But since 1970, neither gold or the Dow Jones has ever seen a 15 count of +15 or -15, so why a 15 count?  Since 1970 silver (table not shown) has seen a single daily close with a 15 count of +15 and -15, with its single -15 count occurring in November 2015, a few weeks before its December 72% bottom.  Fifteen consecutive down days; a 15 count of -15 is damn bearish market sentiment, exactly what one would expect at the bottom of a big market decline.

Let’s look at volatility for the old monetary metals; gold and silver, and I measure daily volatility by the percentage movement from one daily close to the next.  Below I’ve plotted the 200 Day Moving Average for gold and silver’s daily volatility going back to 1970, and what quickly becomes apparent is volatility for gold and silver aren’t the same as it is for the stock market.

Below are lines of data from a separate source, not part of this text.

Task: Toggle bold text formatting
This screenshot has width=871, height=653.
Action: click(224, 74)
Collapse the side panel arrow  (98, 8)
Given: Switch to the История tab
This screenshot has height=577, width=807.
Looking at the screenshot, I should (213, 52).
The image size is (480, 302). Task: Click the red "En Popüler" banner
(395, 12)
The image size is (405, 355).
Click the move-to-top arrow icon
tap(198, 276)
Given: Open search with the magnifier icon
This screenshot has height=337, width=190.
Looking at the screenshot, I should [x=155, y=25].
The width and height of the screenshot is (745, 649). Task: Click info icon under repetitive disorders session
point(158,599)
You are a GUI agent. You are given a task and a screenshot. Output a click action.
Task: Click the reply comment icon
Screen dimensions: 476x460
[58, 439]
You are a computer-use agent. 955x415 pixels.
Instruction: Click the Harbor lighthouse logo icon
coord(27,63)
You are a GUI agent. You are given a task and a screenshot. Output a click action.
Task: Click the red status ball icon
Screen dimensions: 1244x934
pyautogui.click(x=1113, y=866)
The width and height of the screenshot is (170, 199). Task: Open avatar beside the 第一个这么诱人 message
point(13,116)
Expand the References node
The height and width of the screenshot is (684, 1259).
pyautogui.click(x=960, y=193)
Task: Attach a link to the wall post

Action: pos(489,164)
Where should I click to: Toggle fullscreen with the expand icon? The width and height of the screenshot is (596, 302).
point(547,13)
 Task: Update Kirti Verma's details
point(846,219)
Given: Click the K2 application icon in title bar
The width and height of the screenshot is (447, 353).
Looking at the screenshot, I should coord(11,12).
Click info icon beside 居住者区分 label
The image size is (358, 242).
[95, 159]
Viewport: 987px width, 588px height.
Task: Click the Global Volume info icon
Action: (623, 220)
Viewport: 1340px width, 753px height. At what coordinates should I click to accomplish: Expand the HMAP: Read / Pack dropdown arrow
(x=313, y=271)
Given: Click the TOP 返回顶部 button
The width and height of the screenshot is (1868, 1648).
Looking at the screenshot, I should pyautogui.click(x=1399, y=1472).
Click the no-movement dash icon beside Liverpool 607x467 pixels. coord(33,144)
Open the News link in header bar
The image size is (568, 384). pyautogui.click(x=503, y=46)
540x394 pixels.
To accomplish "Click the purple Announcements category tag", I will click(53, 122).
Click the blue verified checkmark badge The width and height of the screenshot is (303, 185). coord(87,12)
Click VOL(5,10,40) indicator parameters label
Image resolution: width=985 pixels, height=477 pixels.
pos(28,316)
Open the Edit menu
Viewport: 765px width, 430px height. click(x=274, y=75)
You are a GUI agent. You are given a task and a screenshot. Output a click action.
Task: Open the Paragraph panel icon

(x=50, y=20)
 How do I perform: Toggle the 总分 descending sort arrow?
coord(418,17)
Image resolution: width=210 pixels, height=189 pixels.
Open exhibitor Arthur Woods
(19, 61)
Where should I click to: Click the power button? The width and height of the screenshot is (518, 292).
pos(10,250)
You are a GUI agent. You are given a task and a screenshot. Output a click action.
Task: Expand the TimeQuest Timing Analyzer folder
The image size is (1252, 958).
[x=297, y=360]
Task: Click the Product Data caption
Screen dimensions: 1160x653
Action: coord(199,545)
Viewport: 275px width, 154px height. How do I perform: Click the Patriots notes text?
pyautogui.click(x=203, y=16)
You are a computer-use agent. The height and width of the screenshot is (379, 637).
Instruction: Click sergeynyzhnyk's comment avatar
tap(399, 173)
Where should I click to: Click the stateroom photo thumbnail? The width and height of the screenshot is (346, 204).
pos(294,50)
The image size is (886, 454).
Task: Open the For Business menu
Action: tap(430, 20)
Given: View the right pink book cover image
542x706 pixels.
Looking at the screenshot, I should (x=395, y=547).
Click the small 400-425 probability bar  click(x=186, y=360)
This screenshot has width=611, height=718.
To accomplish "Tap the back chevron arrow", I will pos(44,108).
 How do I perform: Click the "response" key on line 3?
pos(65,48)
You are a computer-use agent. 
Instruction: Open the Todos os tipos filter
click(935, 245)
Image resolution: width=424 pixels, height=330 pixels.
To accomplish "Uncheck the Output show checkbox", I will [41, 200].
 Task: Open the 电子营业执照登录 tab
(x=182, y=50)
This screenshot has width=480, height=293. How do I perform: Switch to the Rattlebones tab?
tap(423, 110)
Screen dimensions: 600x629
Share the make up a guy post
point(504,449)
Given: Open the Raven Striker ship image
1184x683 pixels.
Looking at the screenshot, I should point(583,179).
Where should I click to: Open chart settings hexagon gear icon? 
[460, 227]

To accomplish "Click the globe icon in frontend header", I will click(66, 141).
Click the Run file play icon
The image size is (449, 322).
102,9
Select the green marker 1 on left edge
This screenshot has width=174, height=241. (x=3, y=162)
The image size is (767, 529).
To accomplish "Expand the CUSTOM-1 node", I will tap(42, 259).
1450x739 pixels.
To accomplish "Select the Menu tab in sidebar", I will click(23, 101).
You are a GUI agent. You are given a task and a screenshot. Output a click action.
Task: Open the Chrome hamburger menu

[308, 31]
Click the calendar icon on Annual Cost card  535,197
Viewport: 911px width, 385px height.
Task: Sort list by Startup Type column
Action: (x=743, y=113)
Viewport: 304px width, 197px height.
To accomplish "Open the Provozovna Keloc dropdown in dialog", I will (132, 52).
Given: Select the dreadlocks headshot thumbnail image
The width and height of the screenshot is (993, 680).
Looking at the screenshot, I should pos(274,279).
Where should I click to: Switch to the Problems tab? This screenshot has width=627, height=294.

For the Dow Jones (my proxy for the broad-stock market) rising daily volatility (to above 1.00%) is never good, a sure sign Mr Bear is clawing back market valuations.  For gold and silver that can also be true, but during bull market advances precious metals can also see increases in daily volatility.  And peak volatility doesn’t always match up with gold and silver’s bull market tops or bear market bottoms.

The best way to think of volatility in the precious metals markets is to understand that rising volatility is an indication of funds flowing into or out of these markets.  It could be a big move up in volatility (funds flowing in), or down (funds flowing out), but money is flooding into or out of the precious metals markets in a big way.

Looking at 1980 below, the year both gold and silver saw historic highs in volatility, both metals also saw historic high valuations – in the first few weeks of January 1980.  At their January bull market highs gold’s volatility 200 Day M/A below increased to 1.65%, and silver’s to 2.31%. 

Then as a two decade bear market began, their volatility continued rising until gold’s 200 Day M/A peaked at 2.60% in May, and silver’s peaked at 4.26% in June.  But by May the price of gold had declined by 39%, while silver had seen its price collapse by 76%!  Without a doubt, from late January to May 1980 money flooded out from the gold and silver markets faster than they flooded into them the year before.

Currently, volatility for both gold and silver is not far above historic lows, indicating that there isn’t much in the way of flow-of-funds into or out of the these markets. 

I placed an arrow marking the bottom of their August 2011 to December 2015 bear market decline. Since this important market bottom from three years ago, the price of gold has increased by 50% and silver by 26% as daily volatility trended downwards.

What this means is that while gold and silver are in bull markets, not many people care as the capital gains from the stock market and elsewhere are greater.  But I’m anticipating this will change in a big way when Mr Bear pays Wall Street a visit and begins deflating market valuations in today’s glamor stocks such as Apple and Amazon.  Should the bond markets also come under pressure, upward pressure on the price of gold and silver will become historic.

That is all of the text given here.